▶ **REQUIREMENT**
Nothing but the line containing "The height and" and the lines that follow it to the end of the material below should appear in the answer, each copied exactly.

▶ **GIVEN DATA**
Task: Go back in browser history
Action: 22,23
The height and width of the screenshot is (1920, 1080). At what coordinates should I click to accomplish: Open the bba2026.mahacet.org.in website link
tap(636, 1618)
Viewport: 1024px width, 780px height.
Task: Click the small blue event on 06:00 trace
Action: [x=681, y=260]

▶ **RESPONSE TO THIS TASK**
The height and width of the screenshot is (1920, 1080). At what coordinates should I click to accomplish: Open the bba2026.mahacet.org.in website link
tap(636, 1618)
Viewport: 1024px width, 780px height.
Task: Click the small blue event on 06:00 trace
Action: [x=681, y=260]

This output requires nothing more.